Things You Should Know before Cutting Carbs
Many claim that low-carb diets are high in fat which can lead to heart disease and other health problems, several other factors exist that can influence the success or failure of a diet low in carbohydrates. That is not always the case. You can do Low-Carb in a healthy way and eat foods that are full of vitamins and macronutrients. Before beginning a low-carb diet, consider the following:
- Calories Count – In the past, most low-carb enthusiasts stated that you could consume as many calories as you wanted as long as those calories came from protein-rich foods. However, calories do count. If you take in too many, you will gain weight regardless of their source. If you eat too few, you will slow your body’s metabolism. Make sure that you are eating lean and plant based proteins, eating healthy fats like coconut oil, whole grains, limiting salt and getting lots of fiber.
- Eat a Variety of Foods – No, you cannot exist on bacon and eggs. You must eat a wide variety of foods in order to stay healthy. One of the biggest misconceptions about low-carb dieting is that you can eat all the meat, cheese, and eggs you want. While these foods are low in carbohydrates, you also need to eat vegetables and get some fiber in your diet. In fact, you can consume more vegetables on a low-carb diet than you do meats or cheeses.
- Stay Alert – Some people encounter health problems as the result of restricting carbohydrates. In many cases, the problem lies in not following the diet properly, severely cutting calories, or choosing the wrong types of foods. Monitor your health and stay in tune with your body. Invest in an actual book on going low-carb or do plenty of research with reputable online sources. If you see your energy levels plummet and you are feeling weak and deprived all the time, this may not be the plan for you.
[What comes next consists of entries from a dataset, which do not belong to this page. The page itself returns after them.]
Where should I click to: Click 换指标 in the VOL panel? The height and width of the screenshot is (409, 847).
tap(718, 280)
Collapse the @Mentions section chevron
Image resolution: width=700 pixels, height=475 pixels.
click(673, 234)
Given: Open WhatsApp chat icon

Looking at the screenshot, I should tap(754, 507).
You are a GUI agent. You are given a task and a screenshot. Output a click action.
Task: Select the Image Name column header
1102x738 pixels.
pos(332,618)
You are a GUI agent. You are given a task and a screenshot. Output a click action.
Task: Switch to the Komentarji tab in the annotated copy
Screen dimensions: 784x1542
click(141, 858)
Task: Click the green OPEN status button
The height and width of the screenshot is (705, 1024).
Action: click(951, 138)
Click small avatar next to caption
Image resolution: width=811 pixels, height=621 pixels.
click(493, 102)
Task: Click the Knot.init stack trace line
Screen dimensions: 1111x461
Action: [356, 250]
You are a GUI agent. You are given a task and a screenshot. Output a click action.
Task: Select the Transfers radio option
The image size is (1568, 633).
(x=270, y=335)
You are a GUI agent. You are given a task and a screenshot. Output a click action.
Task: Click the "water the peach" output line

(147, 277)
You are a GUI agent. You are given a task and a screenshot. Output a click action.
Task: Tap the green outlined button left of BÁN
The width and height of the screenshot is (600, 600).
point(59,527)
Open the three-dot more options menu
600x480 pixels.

- Exercise – As with all diets, you must exercise to receive the full benefits. Develop a full exercise regimen that includes cardio and weight training. Since you are feeding your body a lot of protein, you might as well get the muscle building benefits of eating this way. Muscle burns fat at rest and takes up less space than fat so it helps you preserve your curves while losing the fat.
- Quitting and Weight Gain – One of the biggest problems associated with restrictive diets is that they’re too hard to maintain. Once your body becomes accustomed to doing without a certain food group, your metabolism adapts, becoming slower and more sluggish. When you get fed up with not eating the foods you crave and start indulging, you stand to gain all the weight you’ve lost plus some. You can’t just expect the carbs to stay gone if you start eating them again. You have to do your research and really understand what you are committing to in terms of how you can keep this weight off for life after you lose it on a low-carb plan. Can you go low-carb for life?
Low-carbohydrate diets are the answer for some, and many people do extremely well on them. However, low-carb diets are not for everyone. Before you try cutting carbs, do some research. Make sure you’re dieting in a healthy way and take measures to turn your new habits into a way of life rather than a few weeks of sacrifice.